Escrevendo no início
dos anos sessenta, Halsey continua atual, vez que estamos submersos num oceano
de lama religiosa em pleno século XXI. Observe os detalhes: a mentira ritual é
encantadora, multiplicadora e tranquilizadora, além de não demonstrar constrangimentos,
pois se trata de um ritual. E, mesmo que alguém não aceite, todos nós
praticamos rituais; ou seja, vivenciamos comportamentos que simbolizam
ideologias e ensinamentos. A abrangência dos rituais está justamente por serem eles
usados para se alcançar diferentes propósitos, desde a satisfação de
necessidades emocionais, fortalecimentos de laços sociais, aprovação social, o
simples ato de apertar a mão do outro ou mesmo o cumprimento de obrigações religiosas.
Sobre as atuais
expressões religiosas, é impressionante a presença das mentiras rituais.

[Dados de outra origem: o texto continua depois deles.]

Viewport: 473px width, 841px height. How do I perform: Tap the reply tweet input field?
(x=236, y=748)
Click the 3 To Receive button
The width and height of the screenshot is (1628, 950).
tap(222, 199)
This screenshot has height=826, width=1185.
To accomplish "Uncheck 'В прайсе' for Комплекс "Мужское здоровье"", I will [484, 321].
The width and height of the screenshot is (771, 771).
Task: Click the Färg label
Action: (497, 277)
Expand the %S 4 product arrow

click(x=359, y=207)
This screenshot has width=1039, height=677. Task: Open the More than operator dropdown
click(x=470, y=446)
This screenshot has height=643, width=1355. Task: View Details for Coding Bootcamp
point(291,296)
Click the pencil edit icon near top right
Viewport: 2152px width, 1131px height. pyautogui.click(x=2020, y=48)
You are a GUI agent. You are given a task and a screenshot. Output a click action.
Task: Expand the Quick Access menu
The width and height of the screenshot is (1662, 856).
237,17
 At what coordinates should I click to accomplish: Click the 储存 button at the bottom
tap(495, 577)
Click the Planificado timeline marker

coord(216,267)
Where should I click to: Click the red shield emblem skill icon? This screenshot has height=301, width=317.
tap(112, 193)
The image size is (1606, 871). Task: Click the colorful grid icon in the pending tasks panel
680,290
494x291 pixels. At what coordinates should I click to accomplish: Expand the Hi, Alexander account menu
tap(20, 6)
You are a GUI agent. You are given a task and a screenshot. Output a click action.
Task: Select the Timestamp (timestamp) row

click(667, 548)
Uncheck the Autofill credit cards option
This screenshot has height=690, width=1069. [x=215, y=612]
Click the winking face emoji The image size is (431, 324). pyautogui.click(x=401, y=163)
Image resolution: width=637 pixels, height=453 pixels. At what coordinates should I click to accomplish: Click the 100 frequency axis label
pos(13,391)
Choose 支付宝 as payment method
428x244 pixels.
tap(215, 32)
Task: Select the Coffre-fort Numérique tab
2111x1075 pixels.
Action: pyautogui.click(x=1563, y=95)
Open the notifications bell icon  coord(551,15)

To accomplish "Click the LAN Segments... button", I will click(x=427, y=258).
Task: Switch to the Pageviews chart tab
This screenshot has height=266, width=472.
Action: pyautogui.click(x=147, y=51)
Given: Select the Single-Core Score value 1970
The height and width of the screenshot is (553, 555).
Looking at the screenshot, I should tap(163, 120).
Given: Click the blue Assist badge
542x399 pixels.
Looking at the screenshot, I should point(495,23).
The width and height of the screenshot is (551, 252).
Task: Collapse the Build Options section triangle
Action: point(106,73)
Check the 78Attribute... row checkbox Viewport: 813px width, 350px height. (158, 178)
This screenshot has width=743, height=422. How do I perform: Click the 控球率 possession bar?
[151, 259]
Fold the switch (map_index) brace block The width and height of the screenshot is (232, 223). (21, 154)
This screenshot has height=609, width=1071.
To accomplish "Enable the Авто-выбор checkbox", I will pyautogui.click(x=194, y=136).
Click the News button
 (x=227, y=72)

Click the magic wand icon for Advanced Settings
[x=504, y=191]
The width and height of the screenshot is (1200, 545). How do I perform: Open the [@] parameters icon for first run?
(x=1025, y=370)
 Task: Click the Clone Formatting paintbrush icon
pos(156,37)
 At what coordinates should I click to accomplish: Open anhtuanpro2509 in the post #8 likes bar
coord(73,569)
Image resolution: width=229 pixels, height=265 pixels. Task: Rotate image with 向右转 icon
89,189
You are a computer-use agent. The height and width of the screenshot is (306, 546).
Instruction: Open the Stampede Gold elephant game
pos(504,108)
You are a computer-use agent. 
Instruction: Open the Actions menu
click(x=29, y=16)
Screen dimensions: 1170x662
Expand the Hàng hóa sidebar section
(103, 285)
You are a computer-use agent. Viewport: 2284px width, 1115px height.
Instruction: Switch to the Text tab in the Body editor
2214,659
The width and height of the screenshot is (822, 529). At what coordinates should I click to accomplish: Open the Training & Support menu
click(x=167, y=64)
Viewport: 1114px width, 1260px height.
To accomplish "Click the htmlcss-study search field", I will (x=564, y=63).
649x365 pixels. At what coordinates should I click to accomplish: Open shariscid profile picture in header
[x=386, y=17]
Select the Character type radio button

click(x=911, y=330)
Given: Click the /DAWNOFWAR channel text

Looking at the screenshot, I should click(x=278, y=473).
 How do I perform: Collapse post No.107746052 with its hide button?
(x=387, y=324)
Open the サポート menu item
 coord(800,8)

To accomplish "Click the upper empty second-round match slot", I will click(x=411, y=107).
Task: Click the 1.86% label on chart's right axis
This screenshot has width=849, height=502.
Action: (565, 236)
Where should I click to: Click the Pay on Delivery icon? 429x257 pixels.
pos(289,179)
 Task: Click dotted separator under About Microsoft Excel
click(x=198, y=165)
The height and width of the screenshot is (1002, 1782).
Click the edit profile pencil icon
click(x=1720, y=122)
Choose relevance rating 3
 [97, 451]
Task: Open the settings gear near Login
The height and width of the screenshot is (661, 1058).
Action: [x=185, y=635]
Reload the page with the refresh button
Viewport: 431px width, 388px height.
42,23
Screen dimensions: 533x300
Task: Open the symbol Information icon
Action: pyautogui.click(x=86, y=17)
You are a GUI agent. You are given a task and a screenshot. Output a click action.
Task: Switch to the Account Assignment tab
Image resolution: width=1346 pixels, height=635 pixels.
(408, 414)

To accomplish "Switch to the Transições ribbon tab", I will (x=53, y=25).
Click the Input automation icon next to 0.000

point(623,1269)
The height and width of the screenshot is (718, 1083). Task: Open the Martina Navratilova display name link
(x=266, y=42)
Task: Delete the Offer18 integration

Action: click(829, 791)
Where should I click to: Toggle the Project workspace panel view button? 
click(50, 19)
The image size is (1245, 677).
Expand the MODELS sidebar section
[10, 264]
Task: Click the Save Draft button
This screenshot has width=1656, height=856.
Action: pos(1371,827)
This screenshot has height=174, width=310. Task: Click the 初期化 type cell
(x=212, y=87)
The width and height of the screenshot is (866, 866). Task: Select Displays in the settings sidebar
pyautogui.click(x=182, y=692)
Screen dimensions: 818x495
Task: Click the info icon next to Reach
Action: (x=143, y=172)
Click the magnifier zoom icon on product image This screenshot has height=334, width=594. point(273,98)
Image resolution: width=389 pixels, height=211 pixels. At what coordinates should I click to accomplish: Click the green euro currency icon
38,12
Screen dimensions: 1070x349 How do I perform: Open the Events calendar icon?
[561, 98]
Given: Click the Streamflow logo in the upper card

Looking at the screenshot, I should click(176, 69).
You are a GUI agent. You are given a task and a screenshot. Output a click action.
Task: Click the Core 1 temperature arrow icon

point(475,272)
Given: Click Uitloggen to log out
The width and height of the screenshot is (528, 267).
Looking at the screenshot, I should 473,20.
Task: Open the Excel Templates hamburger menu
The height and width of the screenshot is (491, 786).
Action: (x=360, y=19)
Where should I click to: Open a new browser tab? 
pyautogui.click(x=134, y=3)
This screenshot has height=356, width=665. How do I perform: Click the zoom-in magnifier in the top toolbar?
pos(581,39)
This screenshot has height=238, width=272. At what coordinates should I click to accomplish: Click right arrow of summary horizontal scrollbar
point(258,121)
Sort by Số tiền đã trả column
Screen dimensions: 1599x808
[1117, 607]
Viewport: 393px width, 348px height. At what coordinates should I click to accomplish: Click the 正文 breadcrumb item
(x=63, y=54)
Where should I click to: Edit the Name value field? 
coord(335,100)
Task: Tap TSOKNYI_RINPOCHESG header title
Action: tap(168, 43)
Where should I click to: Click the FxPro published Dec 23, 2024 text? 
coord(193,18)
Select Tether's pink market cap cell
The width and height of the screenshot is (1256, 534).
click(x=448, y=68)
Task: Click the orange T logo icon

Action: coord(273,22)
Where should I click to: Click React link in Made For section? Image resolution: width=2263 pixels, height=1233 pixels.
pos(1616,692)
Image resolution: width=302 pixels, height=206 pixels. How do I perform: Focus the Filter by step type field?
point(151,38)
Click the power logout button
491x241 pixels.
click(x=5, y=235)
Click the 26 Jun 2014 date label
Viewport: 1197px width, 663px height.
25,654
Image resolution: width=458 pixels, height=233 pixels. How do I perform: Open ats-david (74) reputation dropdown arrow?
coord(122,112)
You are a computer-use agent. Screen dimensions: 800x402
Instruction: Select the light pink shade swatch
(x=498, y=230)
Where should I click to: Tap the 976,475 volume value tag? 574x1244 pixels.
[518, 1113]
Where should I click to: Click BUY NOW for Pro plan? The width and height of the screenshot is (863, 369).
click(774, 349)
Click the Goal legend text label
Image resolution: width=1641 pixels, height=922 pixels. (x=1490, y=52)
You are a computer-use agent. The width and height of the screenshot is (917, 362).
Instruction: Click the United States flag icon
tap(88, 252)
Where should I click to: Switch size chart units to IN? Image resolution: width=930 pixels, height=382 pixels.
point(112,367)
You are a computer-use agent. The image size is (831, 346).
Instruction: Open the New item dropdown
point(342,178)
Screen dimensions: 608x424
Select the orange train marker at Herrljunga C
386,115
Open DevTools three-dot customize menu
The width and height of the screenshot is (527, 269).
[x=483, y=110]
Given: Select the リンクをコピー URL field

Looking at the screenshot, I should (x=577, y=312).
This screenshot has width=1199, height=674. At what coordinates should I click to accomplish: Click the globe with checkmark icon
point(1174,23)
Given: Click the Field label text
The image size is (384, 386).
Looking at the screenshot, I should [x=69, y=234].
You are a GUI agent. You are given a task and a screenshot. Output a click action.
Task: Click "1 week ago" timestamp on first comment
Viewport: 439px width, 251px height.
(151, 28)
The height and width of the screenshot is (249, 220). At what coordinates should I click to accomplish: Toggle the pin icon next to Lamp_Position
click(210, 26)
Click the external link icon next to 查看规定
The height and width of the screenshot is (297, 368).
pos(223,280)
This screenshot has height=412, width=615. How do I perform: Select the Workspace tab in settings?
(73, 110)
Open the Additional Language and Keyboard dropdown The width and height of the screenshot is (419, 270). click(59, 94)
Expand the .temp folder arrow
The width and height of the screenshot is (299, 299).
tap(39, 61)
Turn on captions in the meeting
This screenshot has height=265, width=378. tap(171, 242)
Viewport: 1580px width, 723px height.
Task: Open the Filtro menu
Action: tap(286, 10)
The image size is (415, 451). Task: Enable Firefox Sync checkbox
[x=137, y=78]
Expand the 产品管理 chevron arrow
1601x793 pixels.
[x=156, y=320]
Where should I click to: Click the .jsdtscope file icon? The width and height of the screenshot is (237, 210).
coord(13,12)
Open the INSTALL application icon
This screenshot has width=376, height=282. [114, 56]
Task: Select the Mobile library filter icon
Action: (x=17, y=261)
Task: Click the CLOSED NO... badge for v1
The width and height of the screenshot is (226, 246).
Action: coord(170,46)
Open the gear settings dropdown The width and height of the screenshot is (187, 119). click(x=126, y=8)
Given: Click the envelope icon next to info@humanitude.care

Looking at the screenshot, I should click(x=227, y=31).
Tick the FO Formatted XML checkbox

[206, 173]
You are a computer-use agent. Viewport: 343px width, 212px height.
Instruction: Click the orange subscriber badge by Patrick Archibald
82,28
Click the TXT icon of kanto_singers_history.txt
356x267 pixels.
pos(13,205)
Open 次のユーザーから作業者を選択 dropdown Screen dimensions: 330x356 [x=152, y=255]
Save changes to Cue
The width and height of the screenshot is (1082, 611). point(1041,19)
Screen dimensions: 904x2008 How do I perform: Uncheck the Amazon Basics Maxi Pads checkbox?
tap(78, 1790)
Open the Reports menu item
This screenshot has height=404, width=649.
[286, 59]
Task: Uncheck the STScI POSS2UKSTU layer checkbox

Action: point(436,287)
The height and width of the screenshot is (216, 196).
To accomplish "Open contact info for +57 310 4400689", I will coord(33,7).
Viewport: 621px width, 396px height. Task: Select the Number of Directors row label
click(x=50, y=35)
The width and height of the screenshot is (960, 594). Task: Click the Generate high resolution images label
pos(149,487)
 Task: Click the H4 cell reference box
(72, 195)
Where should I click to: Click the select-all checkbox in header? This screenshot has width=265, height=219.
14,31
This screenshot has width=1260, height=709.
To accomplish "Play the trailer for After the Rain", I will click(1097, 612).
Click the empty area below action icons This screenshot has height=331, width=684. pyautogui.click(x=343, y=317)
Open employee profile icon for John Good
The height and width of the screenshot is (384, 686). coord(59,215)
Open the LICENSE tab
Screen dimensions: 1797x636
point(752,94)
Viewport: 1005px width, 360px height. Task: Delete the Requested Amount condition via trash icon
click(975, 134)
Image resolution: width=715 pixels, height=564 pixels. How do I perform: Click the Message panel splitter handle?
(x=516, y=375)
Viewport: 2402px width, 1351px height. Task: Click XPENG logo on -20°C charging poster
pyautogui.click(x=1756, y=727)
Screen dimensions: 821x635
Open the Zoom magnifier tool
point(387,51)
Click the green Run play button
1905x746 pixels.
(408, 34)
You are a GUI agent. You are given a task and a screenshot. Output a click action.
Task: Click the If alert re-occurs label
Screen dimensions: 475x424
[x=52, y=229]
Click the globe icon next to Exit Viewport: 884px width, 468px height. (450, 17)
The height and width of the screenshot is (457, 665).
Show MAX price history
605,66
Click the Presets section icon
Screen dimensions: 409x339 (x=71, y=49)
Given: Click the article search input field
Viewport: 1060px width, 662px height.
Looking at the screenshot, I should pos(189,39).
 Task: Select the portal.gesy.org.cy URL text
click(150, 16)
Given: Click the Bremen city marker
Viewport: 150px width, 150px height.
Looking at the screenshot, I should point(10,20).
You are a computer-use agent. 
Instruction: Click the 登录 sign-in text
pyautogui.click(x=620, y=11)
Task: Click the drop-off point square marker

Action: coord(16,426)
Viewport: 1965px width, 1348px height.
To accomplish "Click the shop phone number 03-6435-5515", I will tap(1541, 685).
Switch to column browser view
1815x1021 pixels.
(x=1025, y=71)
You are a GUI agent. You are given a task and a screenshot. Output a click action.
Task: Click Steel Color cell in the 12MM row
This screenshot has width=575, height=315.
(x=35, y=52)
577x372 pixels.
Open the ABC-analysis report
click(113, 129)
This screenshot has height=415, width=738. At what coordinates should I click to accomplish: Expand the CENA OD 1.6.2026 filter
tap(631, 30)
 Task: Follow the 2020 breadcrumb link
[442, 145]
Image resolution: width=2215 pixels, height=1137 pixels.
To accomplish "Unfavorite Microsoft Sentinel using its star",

Halsey
enxerga que o meio religioso vem apresentando padrões comportamentais tão deteriorados,
se comparados à proposta original bíblica, a ponto de o Novo Testamento parecer
“quase ingênuo quando descreve onze apóstolos e apenas um Judas”! Ela continua
pertinente: “A trapaça e a mentira não são os pecados mais dramáticos na
Bíblia, mas são dois dos mais importantes. [...] a mentira é, digamos,
disponível a todo momento”. Diz mais: “Durante a Reforma, como demonstra Tawney
[...] as virtudes prudentes da poupança e da operosidade foram valorizadas e se
tornaram muito mais importantes do que haviam sido na Europa medieval”. Halsey
lembra: “A preocupação de juntar dinheiro, antes um pecado da usura, se tornou
coisa respeitável; e as noções de mortificação da carne dos primeiros cristãos
foram abandonadas em favor do novo conceito de que ganhar dinheiro era agora
virtude”. Após a influência de Freud e de Darwin, o respeito para com o sagrado
foi minimizado, pois “já não há mais a imagem do Deus barbado para punir o mau
comportamento”.
Quando entro no
templo para cultuar, percebo as ideias de Halsey presentes em incontáveis e até
inconscientes mentiras rituais. O catolicismo, há séculos, camaleonicamente sobrevive.
Há lugar para todos debaixo do imenso guarda-chuva de Roma, que abriga até os oponentes.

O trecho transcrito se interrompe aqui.